Stop Using Data Alone to Make Decisions

0
2634

During the Vietnam War, Harvard Business School graduate and Secretary of Defense Robert McNamara insisted that the war be fought with modern statistical methods — what would today be called “data science.” As a part of the “hamlet evaluation system,” Department of Defense officials would take every bit of information from the frontlines, quantify it, and feed it into machines that would recommend bombing targets, along with a numerical summary of how the war was progressing. These men in suits were intelligent, academically trained people, but their approach was fatally flawed. The Vietnam War was a disaster for the United States, in part because officials focused too much attention on the data and not enough on the underlying logic of their decisions. 

This problem persists today. Harvard and its affiliates continue to be deeply connected to our political life, just as they were during the Vietnam War — McNamara was just one of many Harvard affiliates in the Kennedy braintrust, with another being National Security Advisor and Harvard professor McGeorge Bundy. Yet their capacity to generate present-day solutions requires a better approach than the ones they have used historically. With the invention of the computer and the ease of quantification comes the temptation to always use data in the decision-making process. However, for practical decision-making in the modern world, common-sense, heuristics, and logic still trump data. 

The Known Technical Problems of Using Data

It has been said that anything that needs to put “science” in its name is not really a science. Data science does not fit alongside biology, physics, and chemistry. A number of technical problems persist, even if statisticians are aware of them, and the techniques which aim to address them are insufficient. 

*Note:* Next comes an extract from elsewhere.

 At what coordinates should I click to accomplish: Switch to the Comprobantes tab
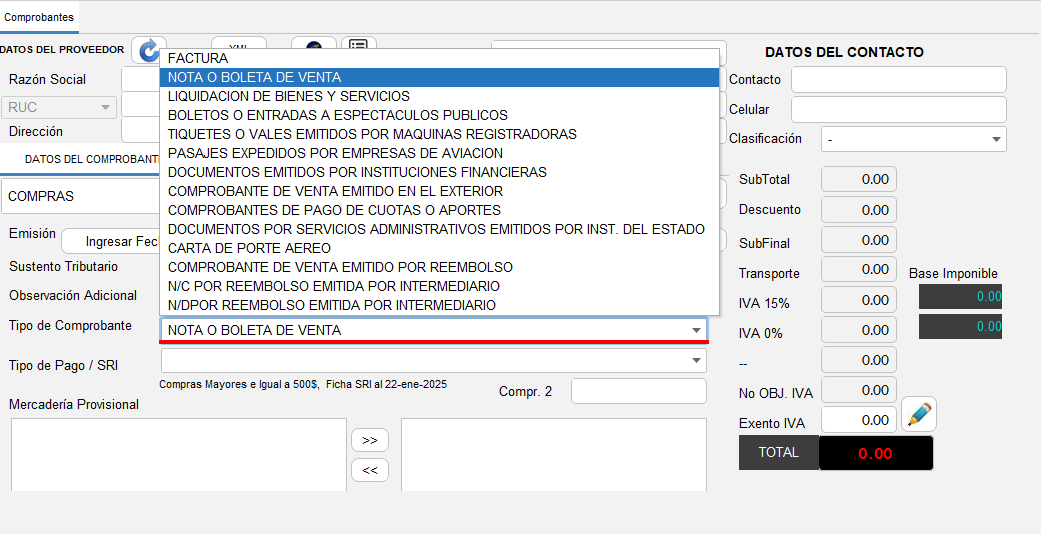pos(39,17)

First, there is the “bias-variance trade off.” The more variables you put into a model, the less bias you have: all potentially relevant data is being accounted for by the model. Simultaneously, however, you increase the variance you get, meaning that small changes to the data could have large effects on the model. For example, consider a model that tries to predict a voter’s preference for a certain candidate. If you include variables like what TV shows the voter watches or what kind of soda he or she prefers, you might find a significant relationship between one of those variables and the voter’s preference, but you are also quite likely to find an erroneous relationship caused by pure randomness. 

Furthermore, consider studies that achieve “statistical significance” by getting results that would only happen by chance a small percentage of the time. If you have thousands of experimenters studying the problem, a few will surely achieve statistically significant results and publish them, even if their theory is incorrect and lacks statistical support in the aggregate. Similar problems have led to a replication crisis in social science; studies said to be statistically sound have failed to produce results upon repetition. These are only a few among many well-documented problems in statistics (for another, see p-hacking). 

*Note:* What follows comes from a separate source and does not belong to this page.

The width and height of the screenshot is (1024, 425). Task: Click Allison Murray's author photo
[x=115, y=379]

Using Logic Instead of Data During the Pandemic

The bottom line is this: if you are not a technical person, do not blindly listen to statisticians. The problem is not so much with the Harvard Statistics Department, which is aware of many of these tradeoffs and issues. The problem is when people outside of the statistics field trust the same “sophisticated” personal prediction models statisticians are producing. An example of this is a recent article published by the Harvard Business Review, “Leveraging AI to Battle this Pandemic — and the Next One,” which argued that public health officials should rely on “the technology of personalized prediction” during the COVID-19 pandemic. This would demand we trust artificial intelligence and machine learning to predict our individual preferences. Numbers sound fancy, but ask yourself: are you willing to put your health in the hands of business school professors and economists who interpret and use data so blindly?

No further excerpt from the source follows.